Circunstancias y responsabilidad por la muerte de Navalny

  • La mayoría de los comentaristas tratan “murió” como de facto “asesinado por Putin / el régimen”, dadas la intoxicación previa, las condiciones de la prisión y el patrón de muertes de opositores.
  • Una minoría señala que también podría haber muerto por daños acumulados en la salud y por las malas condiciones carcelarias, pero aun así considera que el Estado es responsable.
  • Algunos preguntan “¿por qué ahora?”; entre los motivos sugeridos figuran la intimidación preelectoral, quitarse de encima a una figura que ya no era útil o simplemente que era inevitable.

¿Qué puede / debe hacer Occidente?

  • Muchos sostienen que la principal palanca que queda es aumentar drásticamente la ayuda militar a Ucrania (munición, artillería, defensa aérea, misiles de largo alcance, aviones) y endurecer, mejor dirigidas, las sanciones sobre la cadena de suministro militar-industrial rusa.
  • Otros dicen que Occidente ya está cerca de su límite de escalada; los ataques directos de la OTAN contra Rusia se consideran demasiado arriesgados por la guerra nuclear.
  • Los escépticos señalan que la economía rusa se ha adaptado, que el PIB crece en modo de guerra y que las sanciones son porosas debido a China, India, Estados “neutrales” y lagunas occidentales de exportación.
  • Algunos enfatizan aceptar muchos más refugiados rusos contra la guerra y drenar el capital humano ruso como estrategia no militar.

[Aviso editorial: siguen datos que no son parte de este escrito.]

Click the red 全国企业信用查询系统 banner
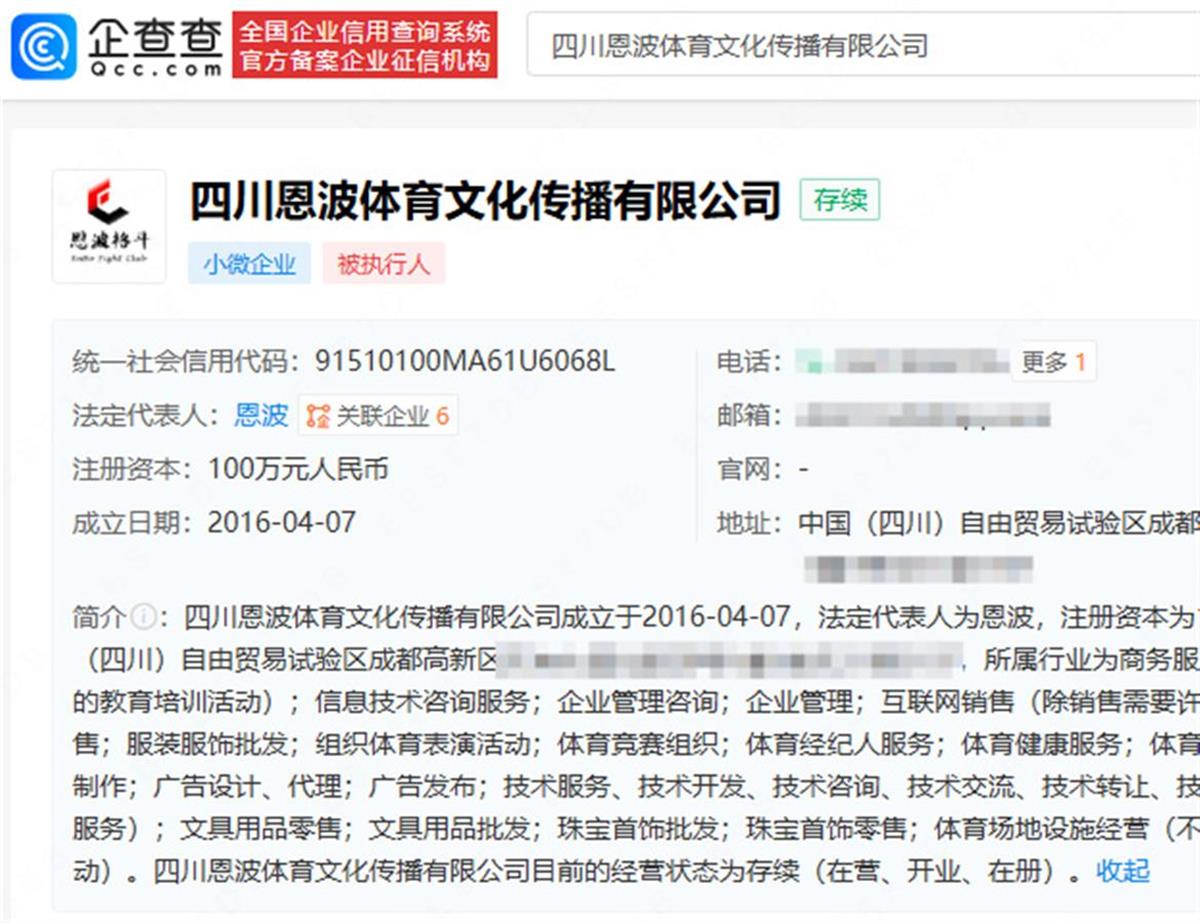 click(x=365, y=45)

Política y credibilidad en EE. UU. / Europa

  • Fuerte crítica a los republicanos estadounidenses por bloquear la financiación de Ucrania, visto de facto como pro-Putin y socavando promesas previas de “consecuencias devastadoras” si Navalny moría.
  • Preocupación generalizada de que la hostilidad declarada de Trump hacia la OTAN y sus elogios a Putin hagan poco fiables las garantías de seguridad de EE. UU.; esto impulsa llamamientos a que Europa se rearme y construya una defensa más autónoma (incluidas armas nucleares para los estados de la UE).
  • Debate sobre quién ha dado “más” a Ucrania; se citan datos en ambos sentidos, pero hay consenso en que la ayuda en conjunto sigue siendo insuficiente.

El sistema, la sociedad y las perspectivas de Rusia

  • Muchos describen Rusia como una “kleptocracia nuclear” o un Estado mafioso donde los servicios de seguridad y el círculo de Putin lo controlan todo; las elecciones y los “candidatos de la oposición” son vistos ampliamente como teatro.
  • Algunos argumentan que un cambio de régimen no alteraría mucho las ambiciones imperiales; otros aún esperan figuras como Navalny, Kara-Murza o un futuro forastero “tipo Gorbachov”.
  • Varios rusos y vecinos describen una corrupción profunda, miedo y “indefensión aprendida”, además de un apoyo popular real o indiferencia que atenúa las perspectivas de un levantamiento masivo.

El legado y las decisiones de Navalny

  • Su decisión de regresar a Rusia tras el envenenamiento se debate extensamente: martirio heroico frente a error estratégico que lo eliminó como opositor activo.
  • Algunos señalan sus posiciones nacionalistas rusas del pasado (por ejemplo, sobre Crimea, los migrantes) para argumentar que no era un santo, aunque seguía siendo muy preferible a Putin.
  • Muchos ven su muerte como simbólica pero sin cambiar de inmediato la trayectoria de la guerra o de la política rusa.